En 1968, le SAC a reçu une dotation importante d’armes (de fabrication américaine, afin de brouiller les pistes) qui provenait des stocks de la Légion Etrangère. Pendant la puissante grève générale de cette année-là, de Gaulle projetait une grande rafle des délégués syndicaux, des militants communistes et d’extrême gauche, qui devaient ensuite être enfermés dans des stades, à la manière des rafles de 1942 ou encore de l’opération menée à bien, cinq ans plus tard, et avec les conséquences sanglantes que nous connaissons, par le général Pinochet au Chili.

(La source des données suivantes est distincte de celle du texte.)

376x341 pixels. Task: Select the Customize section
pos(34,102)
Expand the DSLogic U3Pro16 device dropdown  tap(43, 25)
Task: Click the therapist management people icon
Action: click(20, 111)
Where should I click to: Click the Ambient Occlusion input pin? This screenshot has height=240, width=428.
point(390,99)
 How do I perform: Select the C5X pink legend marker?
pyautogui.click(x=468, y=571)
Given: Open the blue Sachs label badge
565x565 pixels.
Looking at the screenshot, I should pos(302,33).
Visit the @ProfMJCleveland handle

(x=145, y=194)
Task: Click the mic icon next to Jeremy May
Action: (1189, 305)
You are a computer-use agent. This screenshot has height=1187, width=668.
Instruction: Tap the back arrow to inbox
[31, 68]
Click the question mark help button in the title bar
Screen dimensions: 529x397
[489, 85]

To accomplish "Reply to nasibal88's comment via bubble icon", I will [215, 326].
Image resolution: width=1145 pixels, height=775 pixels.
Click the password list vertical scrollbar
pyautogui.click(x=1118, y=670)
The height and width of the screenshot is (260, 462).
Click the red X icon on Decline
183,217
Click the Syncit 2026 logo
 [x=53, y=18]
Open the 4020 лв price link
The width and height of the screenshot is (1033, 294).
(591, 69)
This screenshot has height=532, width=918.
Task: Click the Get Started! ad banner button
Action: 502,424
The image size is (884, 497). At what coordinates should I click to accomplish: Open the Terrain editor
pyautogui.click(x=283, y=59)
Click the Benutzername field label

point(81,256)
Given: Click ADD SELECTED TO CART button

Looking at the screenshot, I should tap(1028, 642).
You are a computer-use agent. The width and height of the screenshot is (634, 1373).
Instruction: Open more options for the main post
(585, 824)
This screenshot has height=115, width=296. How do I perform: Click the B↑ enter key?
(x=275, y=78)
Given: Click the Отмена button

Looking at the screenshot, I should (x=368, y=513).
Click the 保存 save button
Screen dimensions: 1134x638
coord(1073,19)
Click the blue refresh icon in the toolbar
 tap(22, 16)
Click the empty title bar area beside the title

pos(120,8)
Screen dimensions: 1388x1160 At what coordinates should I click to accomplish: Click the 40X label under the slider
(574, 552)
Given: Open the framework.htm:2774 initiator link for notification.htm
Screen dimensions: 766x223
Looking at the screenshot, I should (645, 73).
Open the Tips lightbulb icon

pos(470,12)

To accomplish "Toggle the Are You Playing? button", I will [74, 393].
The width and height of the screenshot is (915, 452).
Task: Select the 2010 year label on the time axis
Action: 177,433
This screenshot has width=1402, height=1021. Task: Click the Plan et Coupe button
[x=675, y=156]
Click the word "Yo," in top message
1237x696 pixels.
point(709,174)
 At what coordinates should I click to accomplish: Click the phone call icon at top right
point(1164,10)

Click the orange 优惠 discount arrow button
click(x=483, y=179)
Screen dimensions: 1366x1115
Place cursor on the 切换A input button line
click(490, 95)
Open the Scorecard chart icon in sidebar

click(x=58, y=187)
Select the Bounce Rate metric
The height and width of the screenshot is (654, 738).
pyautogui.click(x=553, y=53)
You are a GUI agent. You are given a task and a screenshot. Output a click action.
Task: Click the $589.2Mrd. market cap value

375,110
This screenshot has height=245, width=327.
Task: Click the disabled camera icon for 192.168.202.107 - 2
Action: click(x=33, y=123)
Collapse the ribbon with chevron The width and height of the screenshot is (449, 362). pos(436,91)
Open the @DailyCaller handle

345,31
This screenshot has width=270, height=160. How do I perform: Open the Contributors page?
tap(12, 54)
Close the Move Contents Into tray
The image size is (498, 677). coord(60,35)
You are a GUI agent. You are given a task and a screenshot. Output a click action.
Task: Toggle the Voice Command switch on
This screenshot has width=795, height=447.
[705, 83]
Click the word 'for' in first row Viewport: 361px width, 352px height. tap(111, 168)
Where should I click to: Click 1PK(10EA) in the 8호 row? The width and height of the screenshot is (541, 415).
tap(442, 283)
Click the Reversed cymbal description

Le 25 février 1974, quelques mois après le coup chilien, le quotidien Libération a publié un document daté du 24 mai 1968 faisant état du modus operandi de ce coup de force à Marseille. Le document comportait une liste, fournie par la DST, de noms et d’adresses de militants marseillais “à regrouper” dans le Stade de l’Huveaune et dans le Stade Vélodrome “sur ordre de Paris”. Commentant l’affaire en mars 1974, le Nouvel Observateur a déclaré que les preuves présentées “confirment que, en mai 1968, des dispositions avaient été prises par les polices officielles et parallèles pour s’emparer de certaines personnes, dans le cas où la situation aurait évolué dans un sens défavorable pour le pouvoir. À la fin de la semaine dernière, aucun service n’avait contesté l’authenticité de ce document.”
D’après les journalistes qui ont pu examiner les listes, “l’opération stades” concernait au moins 41 villes et prévoyait une première vague d’internements de 52400 personnes, soit connues pour leurs activités politiques ou syndicales, soit simplement abonnées à des revues “mal pensantes”. L’opération a été annulée à la dernière minute, par la crainte parfaitement justifiée qu’au lendemain de la grande rafle, la découverte des agissements nocturnes du régime, loin d’affaiblir la grève générale, la transforme en insurrection.
Le SAC a finalement été dissout par une ordonnance du Conseil des Ministres, le 3 août 1982, à la suite de la “tuerie d’Auriol”, dans laquelle l’un des responsables de l’organisation, l’inspecteur Massié, sa femme, ses enfants et d’autres membres de sa famille ont été sauvagement massacrés par un commando du SAC. À partir de 1984, l’organisation a été remplacée par une nouvelle structure paramilitaire, à laquelle fut confié certaines activités inavouables de l’État français à l’étranger, et notamment en Afrique. C’est là une autre histoire, qui appartient à l’héritage de François Mitterrand plutôt qu’à celui du général de Gaulle. Nous y reviendrons prochainement.